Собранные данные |
╔══

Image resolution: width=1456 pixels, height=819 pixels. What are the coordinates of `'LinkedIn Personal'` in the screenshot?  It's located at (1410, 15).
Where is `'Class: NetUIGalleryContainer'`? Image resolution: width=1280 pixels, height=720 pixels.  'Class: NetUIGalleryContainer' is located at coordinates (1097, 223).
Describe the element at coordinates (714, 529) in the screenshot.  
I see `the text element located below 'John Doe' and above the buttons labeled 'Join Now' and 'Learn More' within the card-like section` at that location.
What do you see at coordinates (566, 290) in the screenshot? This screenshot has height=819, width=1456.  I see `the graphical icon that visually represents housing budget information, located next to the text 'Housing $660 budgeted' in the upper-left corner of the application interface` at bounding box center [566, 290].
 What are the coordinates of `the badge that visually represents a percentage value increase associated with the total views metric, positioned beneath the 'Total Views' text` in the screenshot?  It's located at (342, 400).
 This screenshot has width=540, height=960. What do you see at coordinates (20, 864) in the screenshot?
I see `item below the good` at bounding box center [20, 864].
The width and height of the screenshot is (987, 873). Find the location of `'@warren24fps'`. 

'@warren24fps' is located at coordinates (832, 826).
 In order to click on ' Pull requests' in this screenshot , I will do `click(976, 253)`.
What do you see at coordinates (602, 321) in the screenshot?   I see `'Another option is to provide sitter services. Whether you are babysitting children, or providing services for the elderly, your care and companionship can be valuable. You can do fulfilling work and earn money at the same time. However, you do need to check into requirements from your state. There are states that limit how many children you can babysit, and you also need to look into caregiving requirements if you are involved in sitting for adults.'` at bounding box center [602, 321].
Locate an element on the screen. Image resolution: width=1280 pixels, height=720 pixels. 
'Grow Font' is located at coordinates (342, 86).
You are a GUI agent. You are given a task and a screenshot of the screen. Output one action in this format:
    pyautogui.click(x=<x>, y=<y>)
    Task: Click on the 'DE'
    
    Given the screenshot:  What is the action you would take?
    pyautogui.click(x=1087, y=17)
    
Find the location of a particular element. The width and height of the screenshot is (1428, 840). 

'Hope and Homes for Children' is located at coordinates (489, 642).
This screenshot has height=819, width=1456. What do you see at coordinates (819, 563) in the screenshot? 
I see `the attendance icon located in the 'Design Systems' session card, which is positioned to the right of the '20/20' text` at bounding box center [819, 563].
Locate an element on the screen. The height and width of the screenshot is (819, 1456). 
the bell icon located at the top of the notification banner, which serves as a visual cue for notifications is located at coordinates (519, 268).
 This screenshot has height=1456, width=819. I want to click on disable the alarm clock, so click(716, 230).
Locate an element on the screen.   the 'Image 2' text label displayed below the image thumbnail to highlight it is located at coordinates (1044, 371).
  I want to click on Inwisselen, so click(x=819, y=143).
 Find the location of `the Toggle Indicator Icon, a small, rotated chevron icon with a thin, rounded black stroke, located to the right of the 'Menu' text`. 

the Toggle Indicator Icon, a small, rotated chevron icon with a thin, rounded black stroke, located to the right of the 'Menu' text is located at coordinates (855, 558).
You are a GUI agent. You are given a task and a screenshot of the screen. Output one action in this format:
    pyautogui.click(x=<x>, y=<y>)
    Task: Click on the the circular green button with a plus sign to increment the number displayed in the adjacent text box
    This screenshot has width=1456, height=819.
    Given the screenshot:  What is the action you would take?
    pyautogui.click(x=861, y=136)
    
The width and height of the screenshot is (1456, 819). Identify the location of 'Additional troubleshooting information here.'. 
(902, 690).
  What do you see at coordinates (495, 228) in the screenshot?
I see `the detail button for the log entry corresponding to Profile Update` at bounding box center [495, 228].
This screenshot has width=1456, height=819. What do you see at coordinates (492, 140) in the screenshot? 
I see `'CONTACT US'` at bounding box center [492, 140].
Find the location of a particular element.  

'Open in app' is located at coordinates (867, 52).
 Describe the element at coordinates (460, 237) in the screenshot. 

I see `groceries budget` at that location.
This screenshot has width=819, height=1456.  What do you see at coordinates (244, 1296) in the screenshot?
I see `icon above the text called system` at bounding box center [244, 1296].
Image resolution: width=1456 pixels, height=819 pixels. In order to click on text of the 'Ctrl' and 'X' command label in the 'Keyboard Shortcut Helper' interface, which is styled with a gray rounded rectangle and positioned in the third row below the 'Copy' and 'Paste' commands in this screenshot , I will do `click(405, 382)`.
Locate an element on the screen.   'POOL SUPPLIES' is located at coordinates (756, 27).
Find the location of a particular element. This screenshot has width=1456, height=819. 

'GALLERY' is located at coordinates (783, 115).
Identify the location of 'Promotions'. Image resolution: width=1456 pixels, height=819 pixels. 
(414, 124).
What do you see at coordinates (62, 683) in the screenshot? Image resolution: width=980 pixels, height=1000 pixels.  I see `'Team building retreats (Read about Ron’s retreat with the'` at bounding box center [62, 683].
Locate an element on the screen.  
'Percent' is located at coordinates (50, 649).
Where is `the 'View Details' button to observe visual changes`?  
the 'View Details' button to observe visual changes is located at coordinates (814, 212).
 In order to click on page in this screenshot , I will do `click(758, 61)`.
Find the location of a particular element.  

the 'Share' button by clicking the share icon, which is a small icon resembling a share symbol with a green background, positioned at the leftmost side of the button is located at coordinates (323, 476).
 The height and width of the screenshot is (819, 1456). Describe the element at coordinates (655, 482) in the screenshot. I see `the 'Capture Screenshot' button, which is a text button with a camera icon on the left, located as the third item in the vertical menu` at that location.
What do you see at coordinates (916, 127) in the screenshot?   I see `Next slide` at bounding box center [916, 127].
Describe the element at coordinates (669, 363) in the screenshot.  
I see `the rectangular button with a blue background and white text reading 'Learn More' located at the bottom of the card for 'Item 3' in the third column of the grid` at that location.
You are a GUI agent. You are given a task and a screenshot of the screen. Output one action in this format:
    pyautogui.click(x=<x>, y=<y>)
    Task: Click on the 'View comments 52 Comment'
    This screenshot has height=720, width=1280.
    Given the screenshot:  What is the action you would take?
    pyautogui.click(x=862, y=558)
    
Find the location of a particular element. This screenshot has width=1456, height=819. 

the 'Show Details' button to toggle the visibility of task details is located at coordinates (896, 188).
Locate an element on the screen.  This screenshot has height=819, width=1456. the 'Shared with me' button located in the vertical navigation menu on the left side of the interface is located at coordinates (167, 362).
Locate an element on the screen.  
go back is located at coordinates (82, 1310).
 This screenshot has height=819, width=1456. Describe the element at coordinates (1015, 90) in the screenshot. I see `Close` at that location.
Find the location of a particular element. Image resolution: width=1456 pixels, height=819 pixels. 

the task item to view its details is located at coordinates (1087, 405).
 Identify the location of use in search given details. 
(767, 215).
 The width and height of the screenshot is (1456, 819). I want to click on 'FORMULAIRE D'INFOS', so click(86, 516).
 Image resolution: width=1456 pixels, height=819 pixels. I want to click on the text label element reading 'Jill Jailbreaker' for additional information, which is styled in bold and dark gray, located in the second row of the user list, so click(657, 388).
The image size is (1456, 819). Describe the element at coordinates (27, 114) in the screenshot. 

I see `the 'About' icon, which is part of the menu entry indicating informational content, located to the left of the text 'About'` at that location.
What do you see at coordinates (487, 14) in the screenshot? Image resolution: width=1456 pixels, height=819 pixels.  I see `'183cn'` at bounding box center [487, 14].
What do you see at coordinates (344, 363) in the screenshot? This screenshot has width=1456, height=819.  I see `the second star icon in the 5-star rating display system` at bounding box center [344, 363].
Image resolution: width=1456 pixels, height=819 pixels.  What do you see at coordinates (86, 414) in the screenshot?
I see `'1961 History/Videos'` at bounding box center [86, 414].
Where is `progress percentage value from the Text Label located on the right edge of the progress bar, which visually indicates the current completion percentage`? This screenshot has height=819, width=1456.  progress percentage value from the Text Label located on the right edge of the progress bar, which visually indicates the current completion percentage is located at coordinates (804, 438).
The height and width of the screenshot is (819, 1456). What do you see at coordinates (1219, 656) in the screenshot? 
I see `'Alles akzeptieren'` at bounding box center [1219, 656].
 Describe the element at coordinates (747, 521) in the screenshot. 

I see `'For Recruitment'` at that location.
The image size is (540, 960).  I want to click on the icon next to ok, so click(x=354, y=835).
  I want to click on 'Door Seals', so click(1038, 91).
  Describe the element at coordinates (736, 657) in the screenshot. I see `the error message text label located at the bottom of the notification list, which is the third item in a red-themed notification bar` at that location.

╚══

Перепечатайте без изменений строки выше, начиная со строки, где есть «at (342, 400).», и до строки, где есть «In order to click on '», включая обе.

 What are the coordinates of `the badge that visually represents a percentage value increase associated with the total views metric, positioned beneath the 'Total Views' text` in the screenshot?  It's located at (342, 400).
 This screenshot has width=540, height=960. What do you see at coordinates (20, 864) in the screenshot?
I see `item below the good` at bounding box center [20, 864].
The width and height of the screenshot is (987, 873). Find the location of `'@warren24fps'`. 

'@warren24fps' is located at coordinates (832, 826).
 In order to click on ' Pull requests' in this screenshot , I will do `click(976, 253)`.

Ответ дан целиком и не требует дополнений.